By 3by400 Administrator on Sunday, 17 April 2011
Category: 2011

Backing Up on Square Wheels

One of the things we try hard to do is not reinvent the wheel. That's why we use Joomla! instead of writing our own Content Management System, why we search hard for off-the-shelf components before we write our own. For our servers, we rent from a large, reputable company and use one of the three industry-standard control panels. This is to give our customers the best value for their money by not reinventing wheels and for security, in case we lose a team member as standard skills are much easier to replace. There's one exception to our 'never reinvent the wheel' rule...

and that's of course if the wheel is square. Such was an ongoing struggle we've had: backup. The control panel software we use had automatic scheduled backup facilities: daily or weekly backups, what time, how many to keep, etc. And for a server with very few sites it was probably adequate.
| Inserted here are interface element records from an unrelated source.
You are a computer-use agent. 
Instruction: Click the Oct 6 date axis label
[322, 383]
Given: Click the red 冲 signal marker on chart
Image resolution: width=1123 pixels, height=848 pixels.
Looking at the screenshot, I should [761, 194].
One of our servers has about 80 sites and many have e-commerce on them so they have to be backed up nightly. The backup routines started taking longer and longer, with backups overlapping each other and slowing the system down. I wrote a procedure to try to spread them out, but still they piled up and hurt performance. So I finally took a weekend and ripped out the standard backup procedure and replaced it with a more robust one. This new one can do both full backups (everything on the site) and incremental (just what's changed from the previous backup). This is a major win because if you'll think about it, most of the contents of your site don't change from one day to the next. Now instead of keeping three days' worth of full backups with the old software, we can now keep seven days' of backup with the new software because we're only doing one full backup, then a series of daily incrementals.

 

All in all, you probably don't care about the gory details of backup, but that's just one of the behind-the-scenes things we worry about and try very hard to get right. The bottom line is that instead of slogging down the server for six hours a night, backup now runs smoothly in two hours. As a result, a couple of our sites had perfect 100% uptime for a month. And that's something everyone understands and appreciates.